• **Text under study**:
▬▬▬

To assess the quality of our model we need to define a ranking score. Since we are interesting in a model that orders the data, it is natural to look for a metric that compares the ordering of our model to the given ordering. For this, we use Kendall's tau correlation coefficient, which is defined as (P - Q)/(P + Q), being P the number of concordant pairs and Q is the number of discordant pairs. This measure is used extensively in the ranking literature (e.g Optimizing Search Engines using Clickthrough Data).

We thus evaluate this metric on the test set for each block separately.

for i in range(2):
tau, _ = stats.kendalltau(
ridge.predict(X_test[b_test == i]), y_test[b_test == i])
print('Kendall correlation coefficient for block %s: %.5f' % (i, tau))

Kendall correlation coefficient for block 0: 0.71122
Kendall correlation coefficient for block 1: 0.84387


The pairwise transform

As proved in (Herbrich 1999), if we consider linear ranking functions, the ranking problem can be transformed into a two-class classification problem. For this, we form the difference of all comparable elements such that our data is transformed into $(x'_k, y'_k) = (x_i - x_j, sign(y_i - y_j))$ for all comparable pairs.

This way we transformed our ranking problem into a two-class classification problem. The following plot shows this transformed dataset, and color reflects the difference in labels, and our task is to separate positive samples from negative ones. The hyperplane {x^T w = 0} separates these two classes.

# form all pairwise combinations
comb = itertools.combinations(range(X_train.shape[0]), 2)
k = 0
Xp, yp, diff = [], [], []
for (i, j) in comb:
if y_train[i] == y_train[j] \
or blocks[train][i] != blocks[train][j]:
# skip if same target or different group
continue
Xp.append(X_train[i] - X_train[j])
diff.append(y_train[i] - y_train[j])
yp.append(np.sign(diff[-1]))
# output balanced classes
if yp[-1] != (-1) ** k:
yp[-1] *= -1
Xp[-1] *= -1
diff[-1] *= -1
k += 1
Xp, yp, diff = map(np.asanyarray, (Xp, yp, diff))
pl.scatter(Xp[:, 0], Xp[:, 1], c=diff, s=60, marker='o', cmap=pl.cm.Blues)
x_space = np.linspace(-10, 10)

▬▬▬

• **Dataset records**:
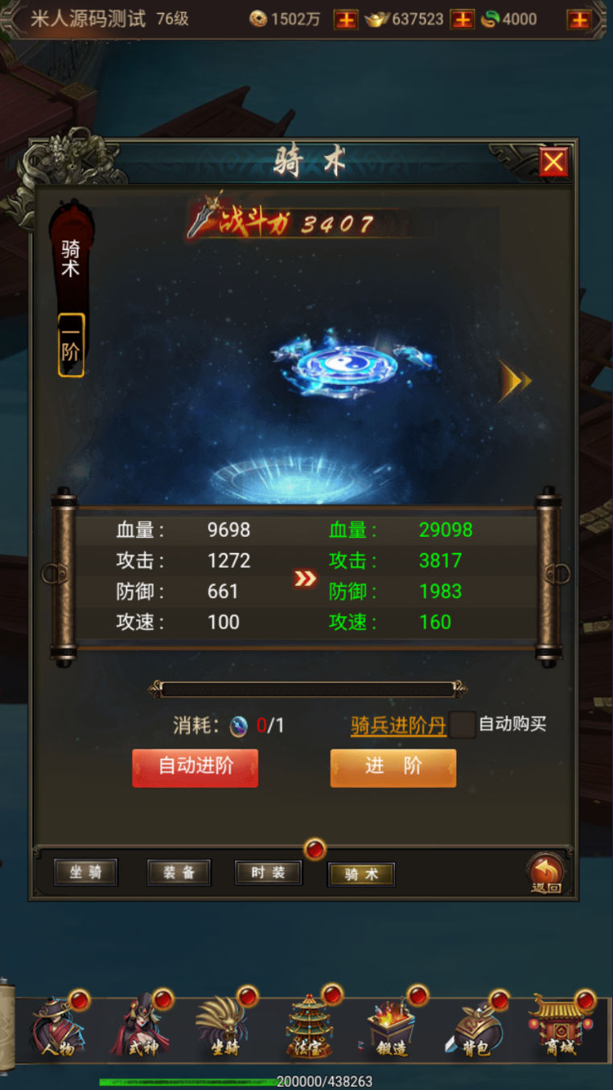The image size is (613, 1090).
Task: Open the 坐骑 mount icon in bottom bar
Action: point(225,1027)
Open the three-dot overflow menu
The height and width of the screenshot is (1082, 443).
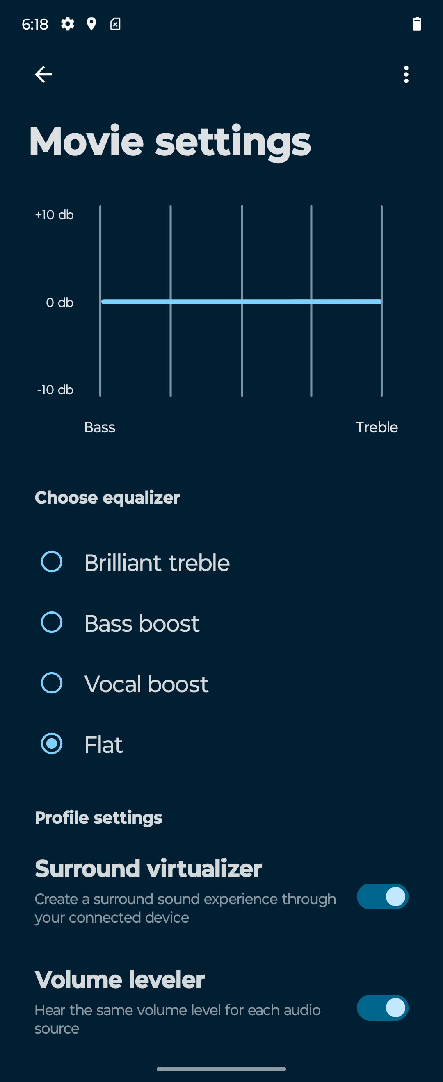click(x=406, y=74)
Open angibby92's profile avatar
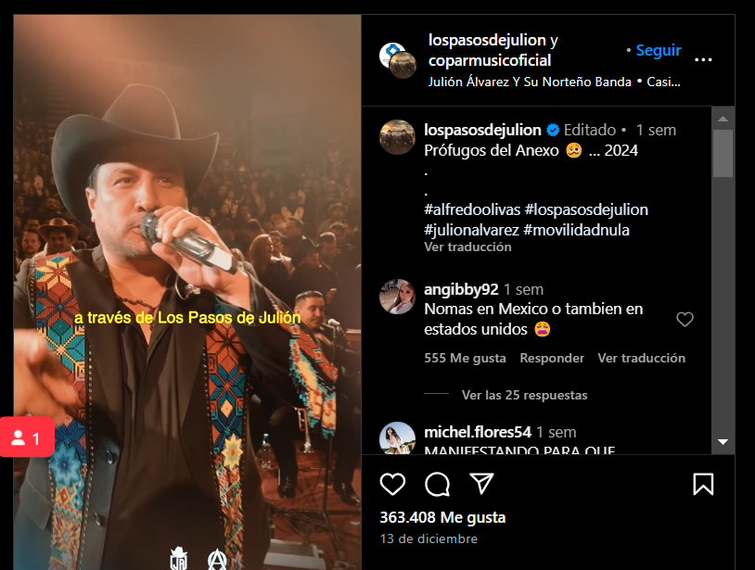This screenshot has height=570, width=755. pos(397,297)
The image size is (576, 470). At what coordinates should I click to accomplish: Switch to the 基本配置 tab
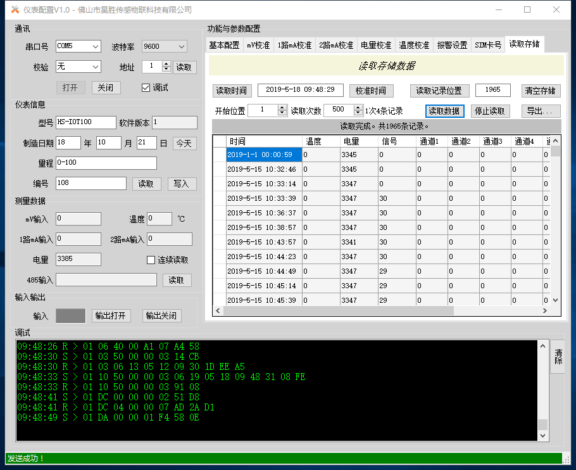pos(224,45)
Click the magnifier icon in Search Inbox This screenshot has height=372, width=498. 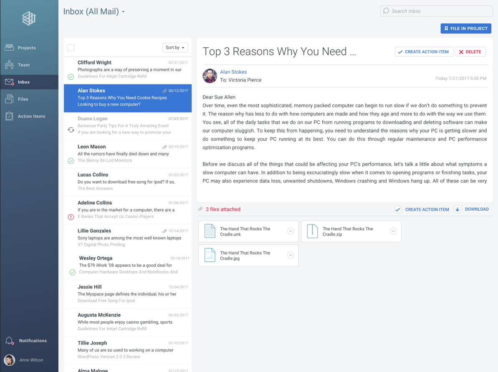pos(386,11)
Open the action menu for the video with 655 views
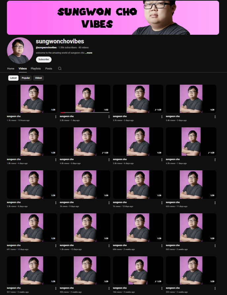 (215, 203)
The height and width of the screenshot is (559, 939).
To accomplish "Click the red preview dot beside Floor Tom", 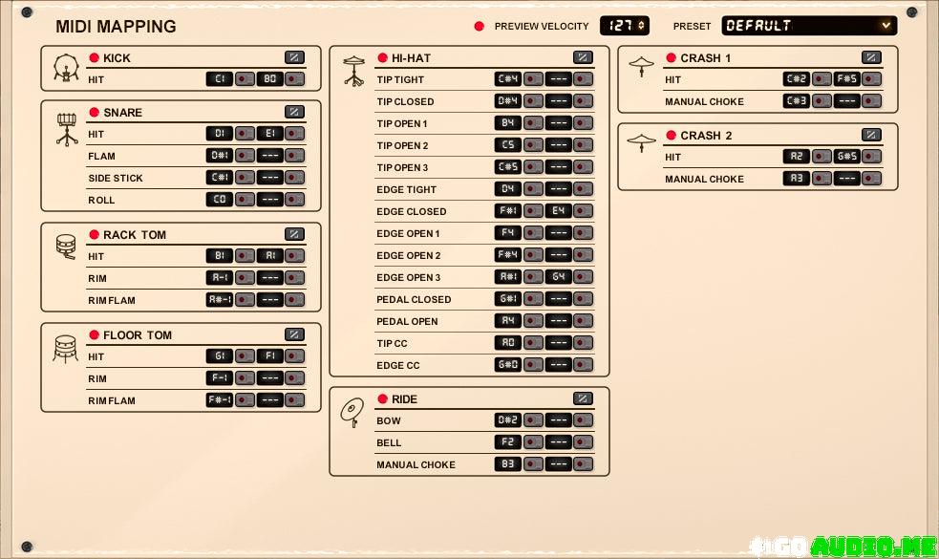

▬▬▬

• **Task instructions**:
1. Please extract everything in the pairwise ranking text from "This way we" down to "these two classes.".
2. List every function that the code in the pairwise ranking text calls through the np prefix.

• **Task-by-task outputs**:
1.
This way we transformed our ranking problem into a two-class classification problem. The following plot shows this transformed dataset, and color reflects the difference in labels, and our task is to separate positive samples from negative ones. The hyperplane {x^T w = 0} separates these two classes.

2. np.sign, np.asanyarray, np.linspace